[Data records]
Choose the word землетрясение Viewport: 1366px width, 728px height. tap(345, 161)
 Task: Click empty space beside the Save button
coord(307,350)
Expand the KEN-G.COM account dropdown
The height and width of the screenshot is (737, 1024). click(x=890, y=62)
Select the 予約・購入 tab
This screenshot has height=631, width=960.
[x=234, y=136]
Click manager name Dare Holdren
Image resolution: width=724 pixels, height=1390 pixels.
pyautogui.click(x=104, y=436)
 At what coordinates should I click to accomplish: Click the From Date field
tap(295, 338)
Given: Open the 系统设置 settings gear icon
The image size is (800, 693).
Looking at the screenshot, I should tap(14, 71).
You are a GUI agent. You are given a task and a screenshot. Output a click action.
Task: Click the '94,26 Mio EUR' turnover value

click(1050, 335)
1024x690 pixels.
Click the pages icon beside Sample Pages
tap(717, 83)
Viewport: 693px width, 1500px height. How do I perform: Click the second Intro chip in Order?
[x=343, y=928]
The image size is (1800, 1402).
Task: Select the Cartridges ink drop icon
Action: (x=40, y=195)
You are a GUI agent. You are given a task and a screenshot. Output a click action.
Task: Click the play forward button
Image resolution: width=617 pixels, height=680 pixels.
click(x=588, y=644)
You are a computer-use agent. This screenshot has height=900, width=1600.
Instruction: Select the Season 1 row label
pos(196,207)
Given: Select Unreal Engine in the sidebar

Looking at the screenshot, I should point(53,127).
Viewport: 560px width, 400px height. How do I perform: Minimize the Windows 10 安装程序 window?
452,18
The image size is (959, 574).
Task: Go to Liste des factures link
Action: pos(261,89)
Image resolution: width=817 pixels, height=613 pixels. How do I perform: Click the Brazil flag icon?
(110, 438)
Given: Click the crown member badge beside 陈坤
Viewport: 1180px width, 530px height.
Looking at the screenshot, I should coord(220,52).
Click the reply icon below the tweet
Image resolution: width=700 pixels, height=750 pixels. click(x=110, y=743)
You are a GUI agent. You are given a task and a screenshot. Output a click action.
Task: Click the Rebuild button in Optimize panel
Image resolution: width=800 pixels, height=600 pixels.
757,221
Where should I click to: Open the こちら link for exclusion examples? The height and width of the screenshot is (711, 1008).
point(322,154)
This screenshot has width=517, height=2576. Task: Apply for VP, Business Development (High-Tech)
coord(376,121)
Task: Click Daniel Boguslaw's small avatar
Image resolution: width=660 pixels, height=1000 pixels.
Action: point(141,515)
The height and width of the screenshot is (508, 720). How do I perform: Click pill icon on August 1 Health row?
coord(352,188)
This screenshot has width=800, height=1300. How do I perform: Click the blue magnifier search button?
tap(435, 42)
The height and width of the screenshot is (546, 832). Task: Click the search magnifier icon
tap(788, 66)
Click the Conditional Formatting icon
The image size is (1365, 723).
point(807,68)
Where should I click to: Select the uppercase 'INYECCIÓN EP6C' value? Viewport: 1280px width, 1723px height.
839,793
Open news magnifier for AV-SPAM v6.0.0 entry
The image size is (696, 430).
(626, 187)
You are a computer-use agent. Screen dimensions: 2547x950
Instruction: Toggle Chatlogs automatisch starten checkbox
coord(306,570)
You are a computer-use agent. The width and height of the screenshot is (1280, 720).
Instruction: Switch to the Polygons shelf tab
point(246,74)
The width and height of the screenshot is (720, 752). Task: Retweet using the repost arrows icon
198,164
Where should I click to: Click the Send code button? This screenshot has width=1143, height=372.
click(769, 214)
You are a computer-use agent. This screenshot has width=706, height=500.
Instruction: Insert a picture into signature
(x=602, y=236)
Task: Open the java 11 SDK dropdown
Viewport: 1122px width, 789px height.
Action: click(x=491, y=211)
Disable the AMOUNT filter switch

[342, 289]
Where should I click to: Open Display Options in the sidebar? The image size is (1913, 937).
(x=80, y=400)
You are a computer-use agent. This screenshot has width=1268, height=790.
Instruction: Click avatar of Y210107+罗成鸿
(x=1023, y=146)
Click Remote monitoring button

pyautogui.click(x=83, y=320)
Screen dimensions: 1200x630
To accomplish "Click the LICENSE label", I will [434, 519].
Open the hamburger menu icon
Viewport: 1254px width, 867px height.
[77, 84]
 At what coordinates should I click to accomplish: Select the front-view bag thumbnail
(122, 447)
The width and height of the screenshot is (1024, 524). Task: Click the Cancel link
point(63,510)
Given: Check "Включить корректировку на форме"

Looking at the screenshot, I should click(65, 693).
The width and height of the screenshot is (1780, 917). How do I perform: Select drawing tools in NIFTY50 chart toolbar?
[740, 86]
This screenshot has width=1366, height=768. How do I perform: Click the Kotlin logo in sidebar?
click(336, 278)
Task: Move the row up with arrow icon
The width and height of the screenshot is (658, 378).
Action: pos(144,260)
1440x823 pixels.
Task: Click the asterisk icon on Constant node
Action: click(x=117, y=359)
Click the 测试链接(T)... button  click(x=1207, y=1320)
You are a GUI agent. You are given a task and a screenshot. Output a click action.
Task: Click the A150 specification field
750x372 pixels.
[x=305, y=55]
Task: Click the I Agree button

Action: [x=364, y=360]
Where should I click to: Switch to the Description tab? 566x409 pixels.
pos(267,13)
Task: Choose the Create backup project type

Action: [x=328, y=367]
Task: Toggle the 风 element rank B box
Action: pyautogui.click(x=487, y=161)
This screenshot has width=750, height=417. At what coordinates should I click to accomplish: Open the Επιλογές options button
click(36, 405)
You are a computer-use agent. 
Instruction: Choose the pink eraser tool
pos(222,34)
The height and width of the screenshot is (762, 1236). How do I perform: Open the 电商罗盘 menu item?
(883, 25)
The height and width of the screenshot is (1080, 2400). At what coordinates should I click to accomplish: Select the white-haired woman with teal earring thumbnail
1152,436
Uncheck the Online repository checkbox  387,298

→ Required action: Say every entry again, exactly as it reads.

→ Task answer:
Choose the word землетрясение Viewport: 1366px width, 728px height. tap(345, 161)
 Task: Click empty space beside the Save button
coord(307,350)
Expand the KEN-G.COM account dropdown
The height and width of the screenshot is (737, 1024). click(x=890, y=62)
Select the 予約・購入 tab
This screenshot has height=631, width=960.
[x=234, y=136]
Click manager name Dare Holdren
Image resolution: width=724 pixels, height=1390 pixels.
pyautogui.click(x=104, y=436)
 At what coordinates should I click to accomplish: Click the From Date field
tap(295, 338)
Given: Open the 系统设置 settings gear icon
The image size is (800, 693).
Looking at the screenshot, I should tap(14, 71).
You are a GUI agent. You are given a task and a screenshot. Output a click action.
Task: Click the '94,26 Mio EUR' turnover value

click(1050, 335)
1024x690 pixels.
Click the pages icon beside Sample Pages
tap(717, 83)
Viewport: 693px width, 1500px height. How do I perform: Click the second Intro chip in Order?
[x=343, y=928]
The image size is (1800, 1402).
Task: Select the Cartridges ink drop icon
Action: (x=40, y=195)
You are a GUI agent. You are given a task and a screenshot. Output a click action.
Task: Click the play forward button
Image resolution: width=617 pixels, height=680 pixels.
click(x=588, y=644)
You are a computer-use agent. This screenshot has height=900, width=1600.
Instruction: Select the Season 1 row label
pos(196,207)
Given: Select Unreal Engine in the sidebar

Looking at the screenshot, I should point(53,127).
Viewport: 560px width, 400px height. How do I perform: Minimize the Windows 10 安装程序 window?
452,18
The image size is (959, 574).
Task: Go to Liste des factures link
Action: pos(261,89)
Image resolution: width=817 pixels, height=613 pixels. How do I perform: Click the Brazil flag icon?
(110, 438)
Given: Click the crown member badge beside 陈坤
Viewport: 1180px width, 530px height.
Looking at the screenshot, I should coord(220,52).
Click the reply icon below the tweet
Image resolution: width=700 pixels, height=750 pixels. click(x=110, y=743)
You are a GUI agent. You are given a task and a screenshot. Output a click action.
Task: Click the Rebuild button in Optimize panel
Image resolution: width=800 pixels, height=600 pixels.
757,221
Where should I click to: Open the こちら link for exclusion examples? The height and width of the screenshot is (711, 1008).
point(322,154)
This screenshot has width=517, height=2576. Task: Apply for VP, Business Development (High-Tech)
coord(376,121)
Task: Click Daniel Boguslaw's small avatar
Image resolution: width=660 pixels, height=1000 pixels.
Action: point(141,515)
The height and width of the screenshot is (508, 720). How do I perform: Click pill icon on August 1 Health row?
coord(352,188)
This screenshot has width=800, height=1300. How do I perform: Click the blue magnifier search button?
tap(435, 42)
The height and width of the screenshot is (546, 832). Task: Click the search magnifier icon
tap(788, 66)
Click the Conditional Formatting icon
The image size is (1365, 723).
point(807,68)
Where should I click to: Select the uppercase 'INYECCIÓN EP6C' value? Viewport: 1280px width, 1723px height.
839,793
Open news magnifier for AV-SPAM v6.0.0 entry
The image size is (696, 430).
(626, 187)
You are a computer-use agent. Screen dimensions: 2547x950
Instruction: Toggle Chatlogs automatisch starten checkbox
coord(306,570)
You are a computer-use agent. The width and height of the screenshot is (1280, 720).
Instruction: Switch to the Polygons shelf tab
point(246,74)
The width and height of the screenshot is (720, 752). Task: Retweet using the repost arrows icon
198,164
Where should I click to: Click the Send code button? This screenshot has width=1143, height=372.
click(769, 214)
You are a computer-use agent. This screenshot has width=706, height=500.
Instruction: Insert a picture into signature
(x=602, y=236)
Task: Open the java 11 SDK dropdown
Viewport: 1122px width, 789px height.
Action: click(x=491, y=211)
Disable the AMOUNT filter switch

[342, 289]
Where should I click to: Open Display Options in the sidebar? The image size is (1913, 937).
(x=80, y=400)
You are a computer-use agent. This screenshot has width=1268, height=790.
Instruction: Click avatar of Y210107+罗成鸿
(x=1023, y=146)
Click Remote monitoring button

pyautogui.click(x=83, y=320)
Screen dimensions: 1200x630
To accomplish "Click the LICENSE label", I will [434, 519].
Open the hamburger menu icon
Viewport: 1254px width, 867px height.
[77, 84]
 At what coordinates should I click to accomplish: Select the front-view bag thumbnail
(122, 447)
The width and height of the screenshot is (1024, 524). Task: Click the Cancel link
point(63,510)
Given: Check "Включить корректировку на форме"

Looking at the screenshot, I should click(65, 693).
The width and height of the screenshot is (1780, 917). How do I perform: Select drawing tools in NIFTY50 chart toolbar?
[740, 86]
This screenshot has width=1366, height=768. How do I perform: Click the Kotlin logo in sidebar?
click(336, 278)
Task: Move the row up with arrow icon
The width and height of the screenshot is (658, 378).
Action: pos(144,260)
1440x823 pixels.
Task: Click the asterisk icon on Constant node
Action: click(x=117, y=359)
Click the 测试链接(T)... button  click(x=1207, y=1320)
You are a GUI agent. You are given a task and a screenshot. Output a click action.
Task: Click the A150 specification field
750x372 pixels.
[x=305, y=55]
Task: Click the I Agree button

Action: [x=364, y=360]
Where should I click to: Switch to the Description tab? 566x409 pixels.
pos(267,13)
Task: Choose the Create backup project type

Action: [x=328, y=367]
Task: Toggle the 风 element rank B box
Action: pyautogui.click(x=487, y=161)
This screenshot has width=750, height=417. At what coordinates should I click to accomplish: Open the Επιλογές options button
click(36, 405)
You are a computer-use agent. 
Instruction: Choose the pink eraser tool
pos(222,34)
The height and width of the screenshot is (762, 1236). How do I perform: Open the 电商罗盘 menu item?
(883, 25)
The height and width of the screenshot is (1080, 2400). At what coordinates should I click to accomplish: Select the white-haired woman with teal earring thumbnail
1152,436
Uncheck the Online repository checkbox  387,298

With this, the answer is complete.